ACTIVITY
Please return each line of the listing exactly as given.

- Opening Delimiter -

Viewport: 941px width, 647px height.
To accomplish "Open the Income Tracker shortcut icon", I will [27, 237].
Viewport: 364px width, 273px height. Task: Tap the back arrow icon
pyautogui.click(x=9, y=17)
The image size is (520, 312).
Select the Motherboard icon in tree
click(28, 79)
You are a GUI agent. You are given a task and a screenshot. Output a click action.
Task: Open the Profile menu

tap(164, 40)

- Closing Delimiter -

RESPONSE FOR THIS EXERCISE
Viewport: 941px width, 647px height.
To accomplish "Open the Income Tracker shortcut icon", I will [27, 237].
Viewport: 364px width, 273px height. Task: Tap the back arrow icon
pyautogui.click(x=9, y=17)
The image size is (520, 312).
Select the Motherboard icon in tree
click(28, 79)
You are a GUI agent. You are given a task and a screenshot. Output a click action.
Task: Open the Profile menu

tap(164, 40)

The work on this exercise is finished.